Affirmatively Furthering Fair Housing (AFFH) is not a new rule. Rather, it has been the law of the land since the Fair Housing Act was enacted in 1968. It is, importantly, a long-overdue and much-needed attempt to ensure that all people have equal opportunity to live free from discrimination in decent, accessible housing. The Fair Housing Act requires HUD to administer its programs in a manner "affirmatively to further" the purposes of the Fair Housing Act. It took until 2015 for HUD to promulgate regulations implementing the law. In the interim, however, significant case law developed providing a framework and guide for local communities to unravel segregation, foster inclusion and, as then-Secretary Castro said, “provide all Americans with access to safe, affordable housing in communities that are rich in opportunity.” Under the 2015 regulation, communities were provided with data, tools and technical assistance to carry out fair housing planning. Jurisdictions were required to receive input from the public about local patterns of segregation and integration and disparities in access to resources like education, hospitals and amenities such as pools. The regulation addresses the systemic discrimination existing in housing and provided a science-based method for overcoming segregation and using community input to design neighborhoods where all people would have fair and equal access to housing.

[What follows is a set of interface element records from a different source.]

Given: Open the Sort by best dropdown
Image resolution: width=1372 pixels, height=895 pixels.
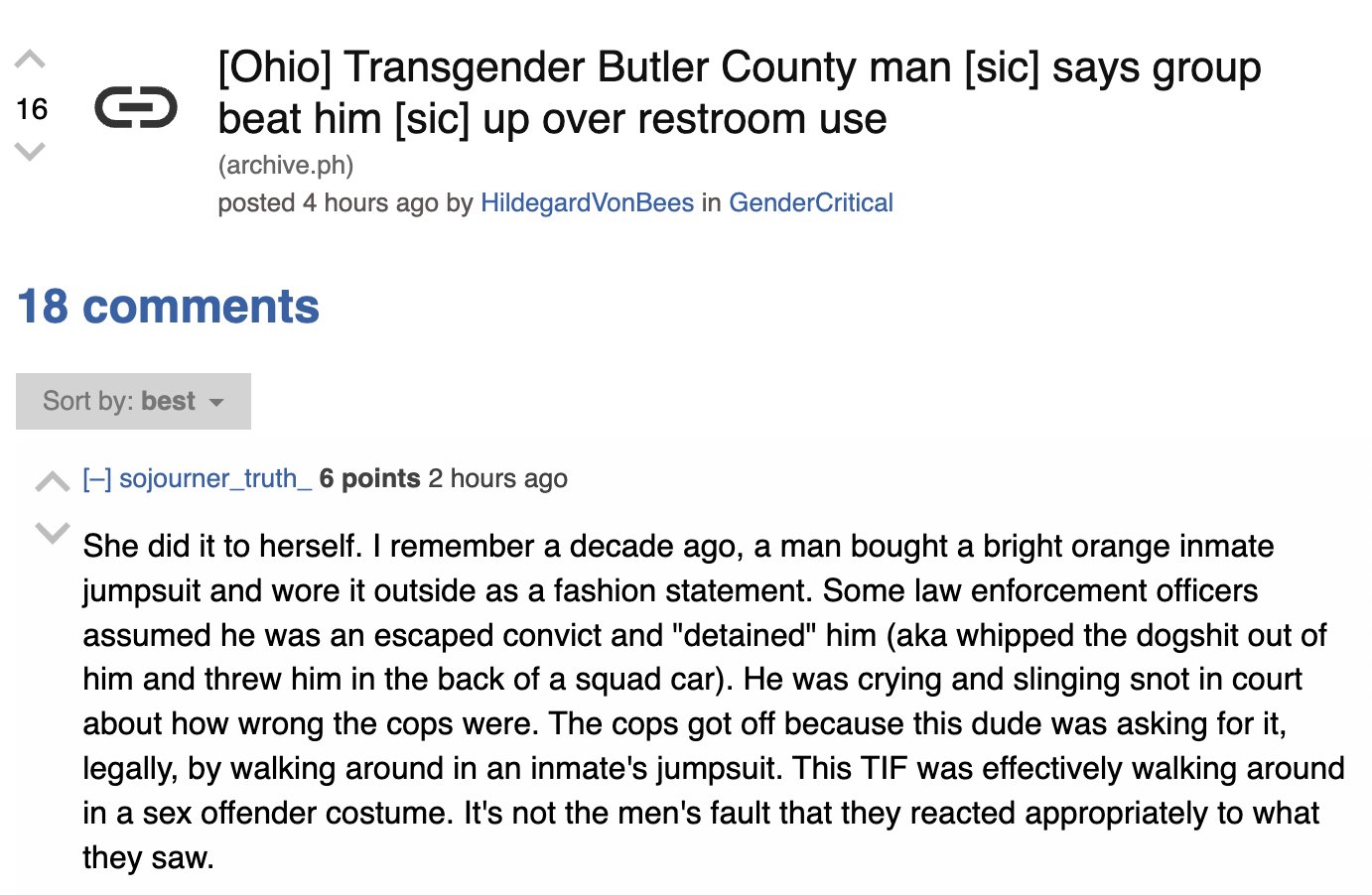Looking at the screenshot, I should tap(133, 401).
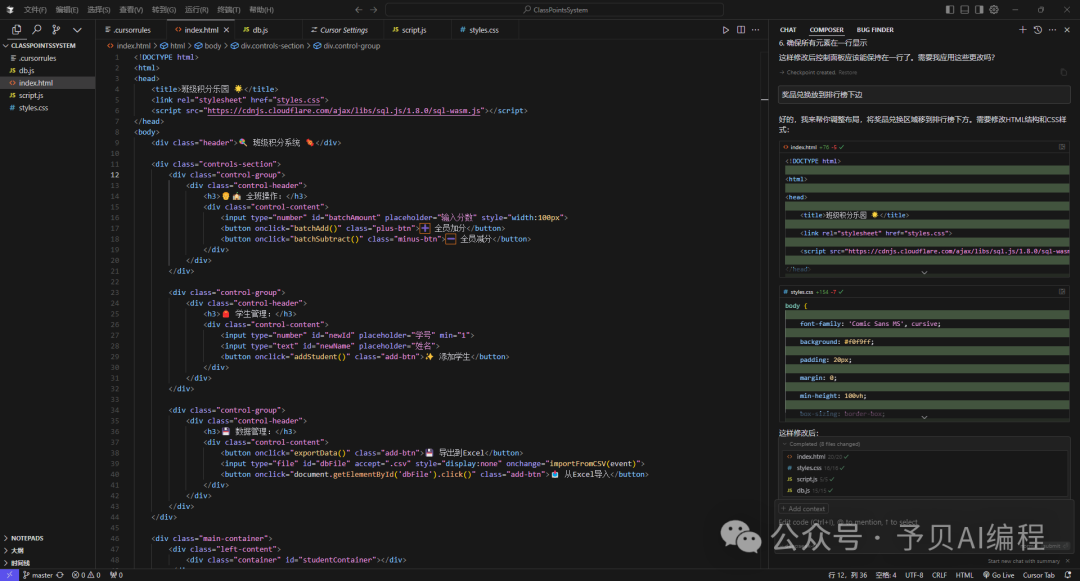Switch to the BUG FINDER tab
The height and width of the screenshot is (581, 1080).
point(875,30)
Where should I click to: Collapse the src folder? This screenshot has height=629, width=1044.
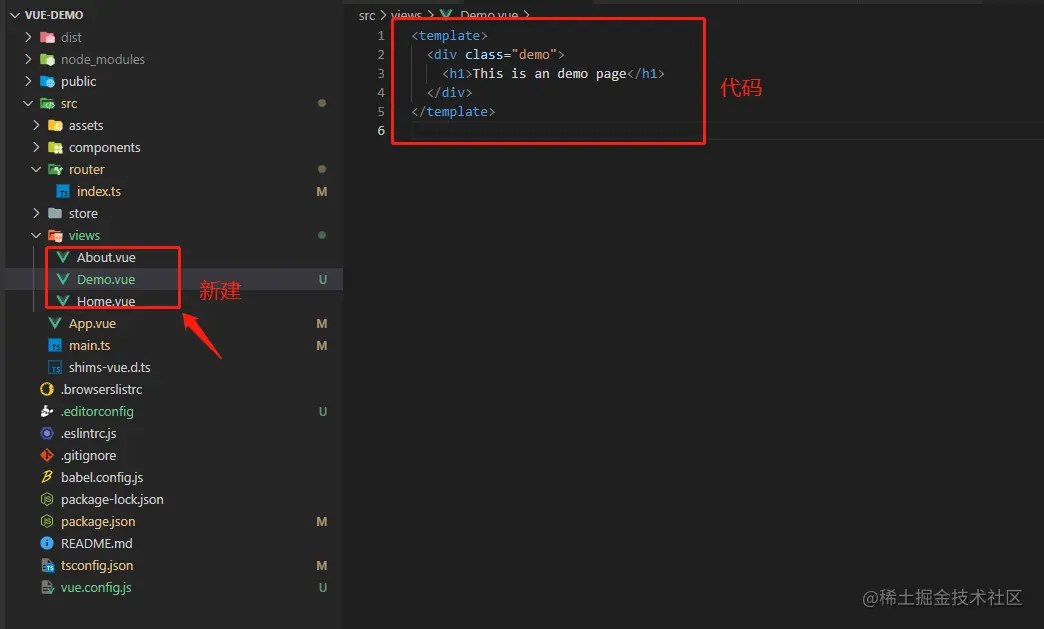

It called for “targeted investments in revitalizing areas, as well as increased housing choice in areas of opportunity….”
The requirement for jurisdictions to certify compliance with the AFFH continued. January, 2020, HUD proposed a new regulation for public comments. That proposal received some 19,000 comments, many concerned that it significantly watered down the intent of the original regulation, and stripped the public of the opportunity to participate in planning their own communities. The comments to this regulation were apparently ignored.